**** Provided records

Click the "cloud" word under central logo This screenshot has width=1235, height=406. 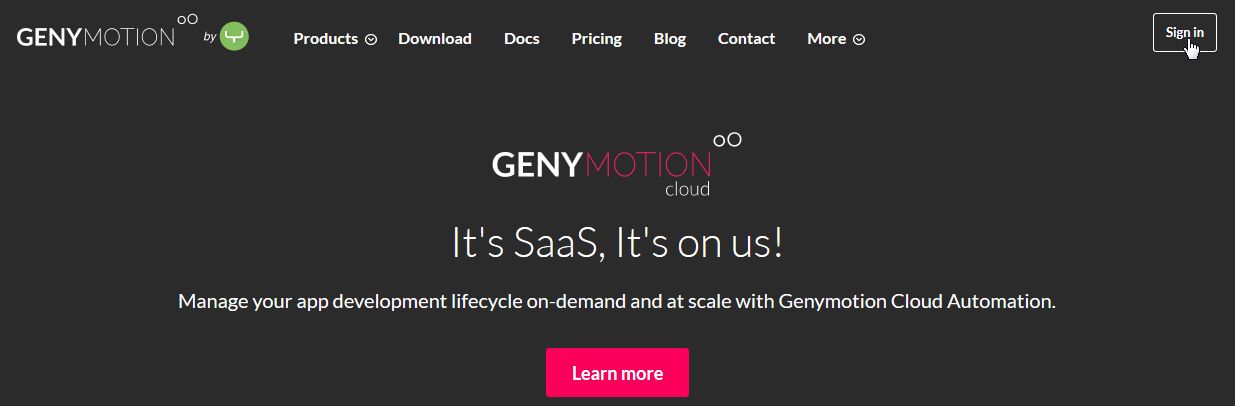pyautogui.click(x=687, y=188)
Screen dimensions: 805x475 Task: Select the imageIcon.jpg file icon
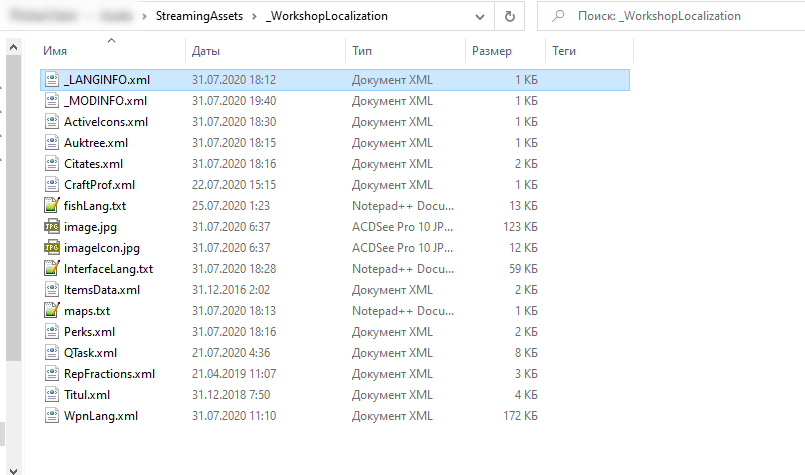[52, 248]
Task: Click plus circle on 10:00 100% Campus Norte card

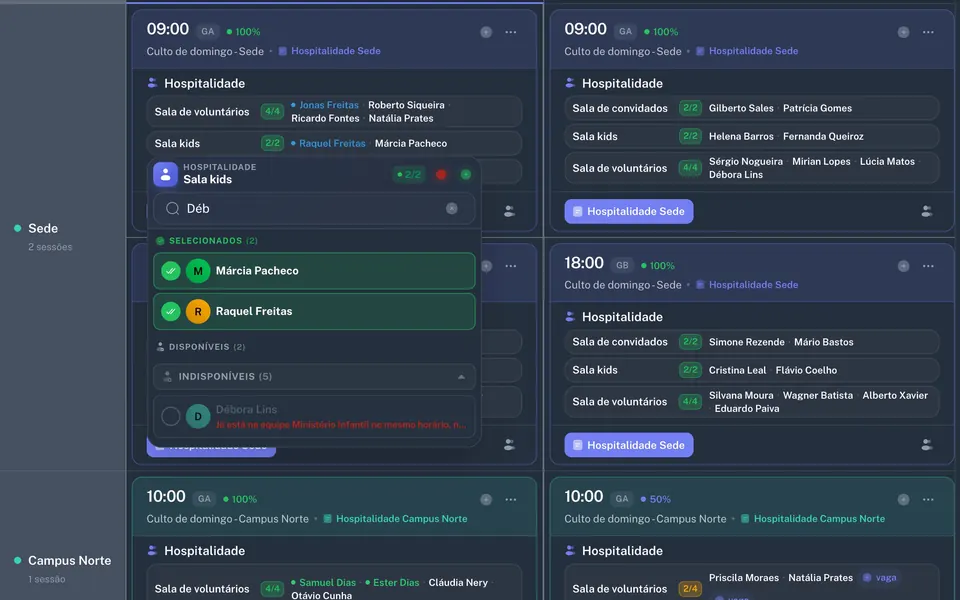Action: (486, 500)
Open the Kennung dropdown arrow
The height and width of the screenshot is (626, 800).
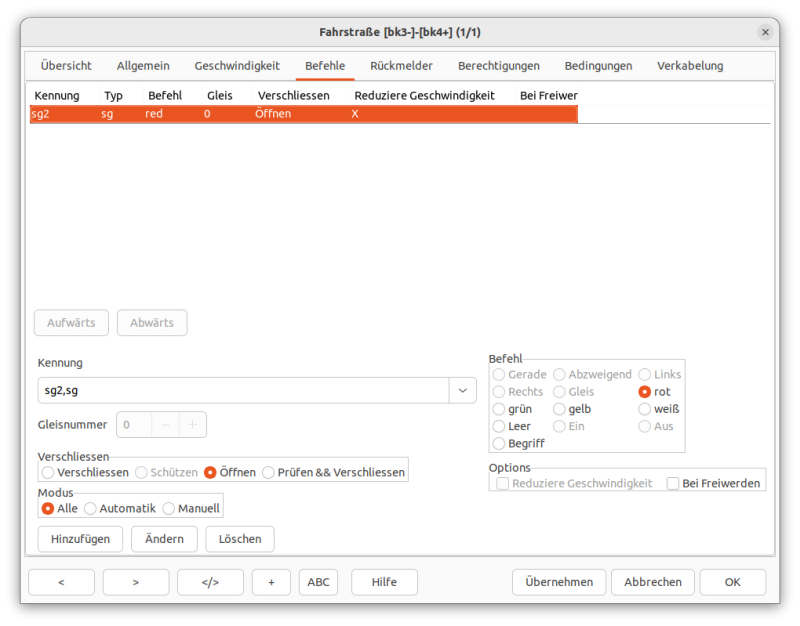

********

## Short problem
Quote the part of the data that opens with the line containing "Task: Click plus" and runs through the end of the data, leaving out the pictures.

## Finished task
Task: Click plus circle on 10:00 100% Campus Norte card

Action: (486, 500)
Open the Kennung dropdown arrow
The height and width of the screenshot is (626, 800).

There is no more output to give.